The question now is whether the media and political system can absorb good news on the virus, which is often ignored or buried under misleading storylines.

The press has a natural affinity for catastrophes, which make compelling viewing and good copy. The pandemic is indeed a once-in-a-generation story. So the media is naturally loath to shift gears and acknowledge that the coronavirus has begun to loosen its grip.

Meanwhile, progressives and many journalists have developed a near-theological commitment to the lockdowns, such that any information that undermines them is considered unwelcome, even threatening. This accounts for the widespread sense that no one should say things have gotten better … or people are going to die.

Usually when it is thought the public can’t handle the truth, it is a truth about some threat that could spark panic. In this case, the truth is information that might make people think it’s safe to go outside again.

Almost all the discussion about reopening is framed by worries that we will reopen too soon, not that we might reopen too late—that is literally unthinkable.

None of this is to minimize the seriousness of this pandemic. New York and its surrounding suburbs have been through hell. What’s happened in the country’s nursing homes is a tragedy. We want to be cautious about reopening—as even the most forward-leaning governors have been—and vigilant about new outbreaks.

But we have entered a new phase. As Nate Silver pointed out on Tuesday, the seven-day rolling average for deaths is 1,362, down from 1,761 the week prior and a peak of 2,070 on April 21. That’s still much too high, but the trend is favorable.

• [Activity]:
Please continue the piece on how the press and politicians treat good news about the coronavirus, starting after its last sentence.

• [Provided information]:
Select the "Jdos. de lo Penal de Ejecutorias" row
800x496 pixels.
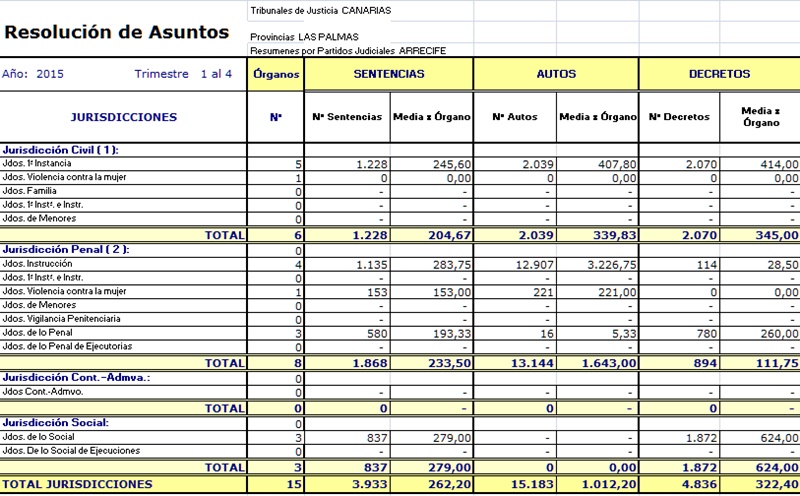point(67,347)
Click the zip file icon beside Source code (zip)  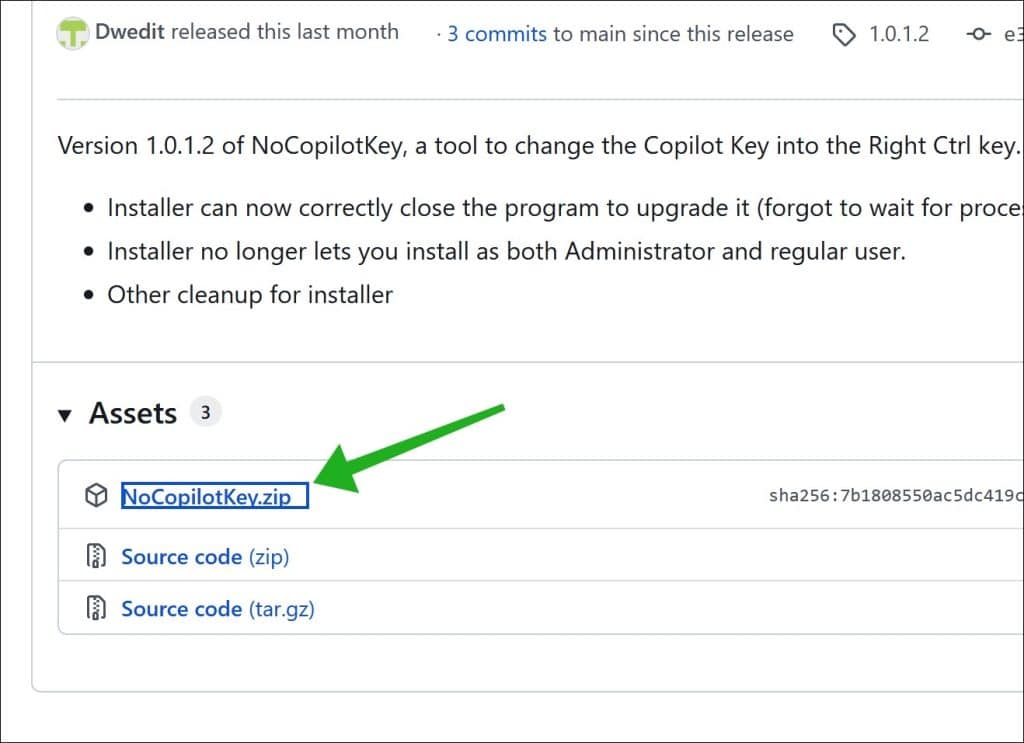(x=96, y=555)
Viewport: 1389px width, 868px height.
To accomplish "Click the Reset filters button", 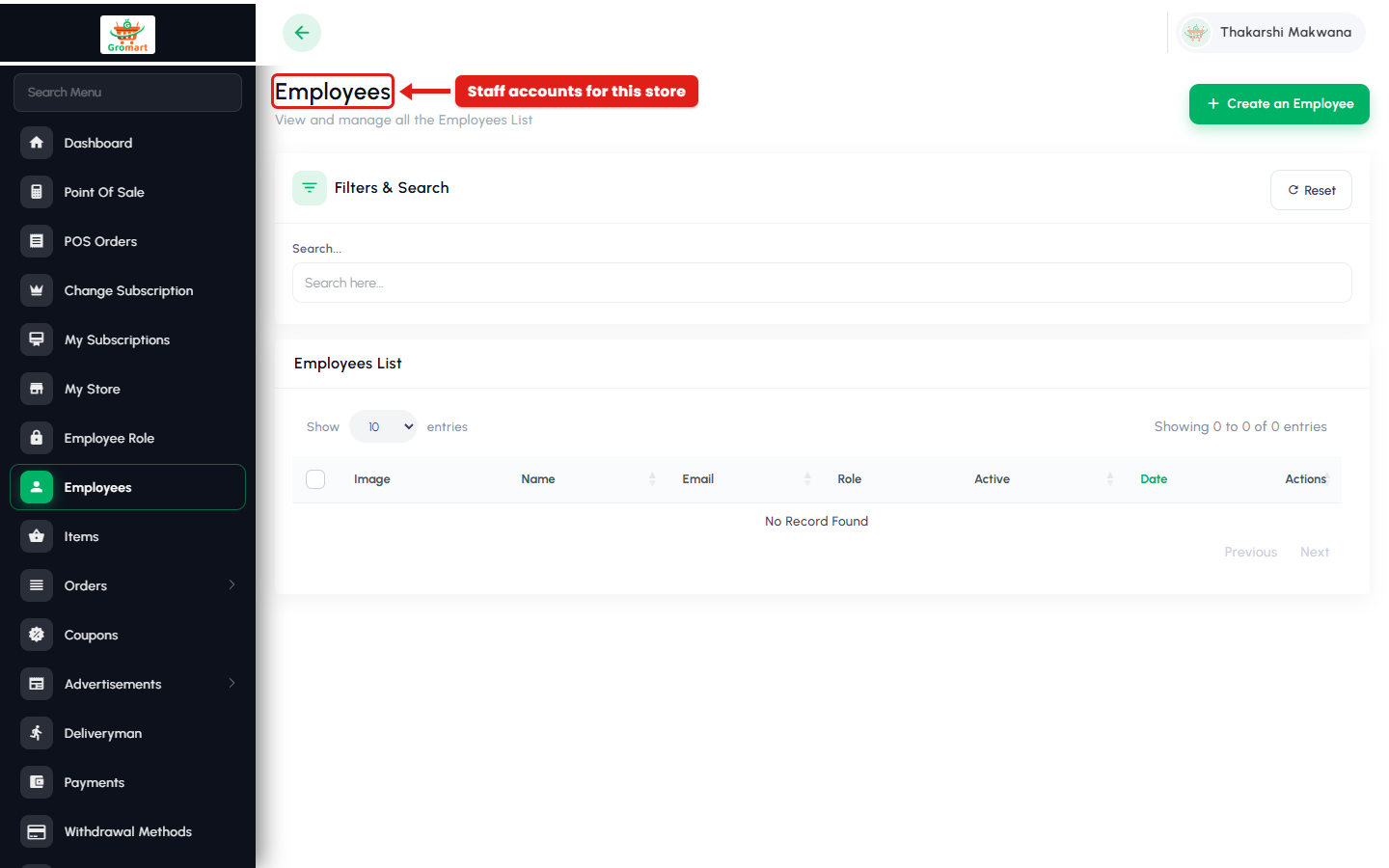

• [Response to the task]:
Testing capacity, such a concern for so long, has really begun to expand after hitting a plateau for weeks. Testing nationally on some days has been in the high 300,000s or (on May 17) over 400,000. The issue in some states now is not capacity but actually finding enough people to test.

Scott Gottlieb of the American Enterprise Institute notes that the positivity rate, or percentage of people testing positive, has continued to fall throughout May. In New York City, the country’s epicenter, the positivity rate was below 5 percent as of the middle of the week.

The reopenings could certainly still go awry, but so far there is no clear indication of it. Cases are still falling in Austria, Denmark and Norway, despite those countries being relatively far along on reopening. Denmark has been mystified why it is almost five weeks into reopening and hasn’t yet seen increases in infections.

On Tuesday, Georgia, so widely criticized for its reopening, had its lowest number of Covid-19 patients in the hospital since April 8, when such data began being reported. The number has dropped 12 percent since the week before, and 34 percent since May 1.

The press has often, out of sloppiness or willfulness, tried to create negative news around the reopenings. CNN tweeted last weekend, “Texas is seeing the highest number of new coronavirus cases and deaths just two weeks after it officially re-opened.” As Sean Trende of RealClearPolitics pointed out, the seven-day rolling average of new cases had indeed been trending up, but the seven-day rolling average of the number of tests had gone up, too—which would naturally turn up more cases.

The key indicator is the positivity rate, and it was down in Texas.

A North Carolina TV station tweeted, “Breaking News: NC sees largest spike in coronavirus cases since pandemic began.” That referred to 800 new cases over the past 24 hours on May 16. But tests had been going sharply up and the positivity rate trending down. Hospitalizations were basically flat.

The other day, headlines noted that Florida recorded 500 new cases on one day. It generated fewer headlines, and perhaps none, when Gov. Ron DeSantis pointed out that the state had received a dump of 75,000 test results, yielding the 500 new cases, for a minuscule positivity rate of 0.64 percent.

It’s not as though we haven’t had a cataract of unassailably legitimate bad news over the past few months. We’ve been experiencing a wrenching public health crisis and a steep recession on top of it. There shouldn’t be a need to obscure favorable trends. We can handle the truth.